= Raphael Basch =

Austrian politician and writer (1813–1907)

Raphael Basch, also Rafael Basch (1813 – 22 January 1907) was a Bohemian-Austrian writer and politician. He was the adoptive father of Victor Basch (1863–1944).

== Biography ==
Basch was born in 1813 in Prague, then part of the Austrian Empire. After the first disturbances leading to the Revolution of 1848, he went to Vienna and took an active part in the insurrection. There he founded the Reichstagblatt, which he continued at Kroměříž until the dissolution of the Constitutional Assembly in March 1849. He then joined the staff of the Österreichische Post of Vienna, which he represented at Berlin; later he served as the Paris correspondent for several newspapers. In 1855 he returned to Vienna, where he edited the Oesterreichische Zeitung, serving as official spokesman for Karl Ludwig von Bruck against Alexander von Bach’s policies that curtailed freedom of the press and empowered the Catholic Church to control education and family life. After Austria's emperor Franz Joseph promulgated a new constitution in 1861, Basch acted in a similar capacity for the Anton von Schmerling ministry, with whose political party he remained connected until its fall.

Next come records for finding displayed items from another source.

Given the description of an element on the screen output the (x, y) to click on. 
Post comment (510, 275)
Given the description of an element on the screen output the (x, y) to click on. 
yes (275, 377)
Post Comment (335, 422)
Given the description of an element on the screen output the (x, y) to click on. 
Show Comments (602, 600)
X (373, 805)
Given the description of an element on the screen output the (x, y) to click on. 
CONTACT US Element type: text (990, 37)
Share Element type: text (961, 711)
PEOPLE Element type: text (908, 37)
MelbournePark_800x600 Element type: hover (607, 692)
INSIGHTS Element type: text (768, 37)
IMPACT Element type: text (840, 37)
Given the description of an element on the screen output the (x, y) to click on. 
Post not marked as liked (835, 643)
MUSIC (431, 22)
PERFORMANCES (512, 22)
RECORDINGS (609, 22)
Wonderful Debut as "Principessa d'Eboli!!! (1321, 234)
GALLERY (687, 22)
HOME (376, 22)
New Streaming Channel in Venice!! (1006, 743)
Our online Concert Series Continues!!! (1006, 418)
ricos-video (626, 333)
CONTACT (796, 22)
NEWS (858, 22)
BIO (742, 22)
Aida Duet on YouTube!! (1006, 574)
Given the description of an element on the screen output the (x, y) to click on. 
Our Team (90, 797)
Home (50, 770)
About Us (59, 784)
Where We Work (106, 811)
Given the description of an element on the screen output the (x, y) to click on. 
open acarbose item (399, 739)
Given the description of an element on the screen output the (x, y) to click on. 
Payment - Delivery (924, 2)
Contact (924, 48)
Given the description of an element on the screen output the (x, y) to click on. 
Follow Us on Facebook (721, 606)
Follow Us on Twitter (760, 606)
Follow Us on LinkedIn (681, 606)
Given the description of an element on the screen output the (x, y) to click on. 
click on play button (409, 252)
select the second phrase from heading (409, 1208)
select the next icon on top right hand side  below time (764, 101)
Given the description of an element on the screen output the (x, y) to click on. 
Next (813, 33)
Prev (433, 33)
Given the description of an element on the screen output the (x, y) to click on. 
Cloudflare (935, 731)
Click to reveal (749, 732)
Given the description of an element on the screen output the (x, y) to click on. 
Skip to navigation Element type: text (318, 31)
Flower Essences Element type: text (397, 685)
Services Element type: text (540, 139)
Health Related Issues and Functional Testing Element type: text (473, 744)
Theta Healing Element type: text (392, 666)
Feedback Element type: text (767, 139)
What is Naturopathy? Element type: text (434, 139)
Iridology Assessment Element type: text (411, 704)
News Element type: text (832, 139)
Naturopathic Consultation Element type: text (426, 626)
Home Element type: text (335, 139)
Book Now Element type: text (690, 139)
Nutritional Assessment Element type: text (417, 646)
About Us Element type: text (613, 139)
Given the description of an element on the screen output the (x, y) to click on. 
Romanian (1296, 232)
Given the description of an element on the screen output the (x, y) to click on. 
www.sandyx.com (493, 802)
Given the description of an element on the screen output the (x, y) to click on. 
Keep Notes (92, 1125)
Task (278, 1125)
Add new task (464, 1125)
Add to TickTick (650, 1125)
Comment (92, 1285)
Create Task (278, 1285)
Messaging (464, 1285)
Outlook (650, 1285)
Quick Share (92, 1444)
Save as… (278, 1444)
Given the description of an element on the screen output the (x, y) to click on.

Until 1875 Basch was engaged only in economic questions, but in that year he returned to political journalism. He represented the Neue Freie Presse at Paris; and, in close fellowship with Adolphe Thiers, Léon Gambetta, and Jules Barthélemy-Saint-Hilaire, he defended the republican policy against the men of 16 May.

Basch died on 22 January 1907 in Paris.

== Literary works ==
He has published a number of political pamphlets;

Two of these, entitled Deutschland, Oesterreich, und Europa, and Oesterreich und das Nationalitätenrecht, Stuttgart, 1870 — which appeared under the pseudonym Ein Altoesterreicher — created on their appearance a great sensation in Austria.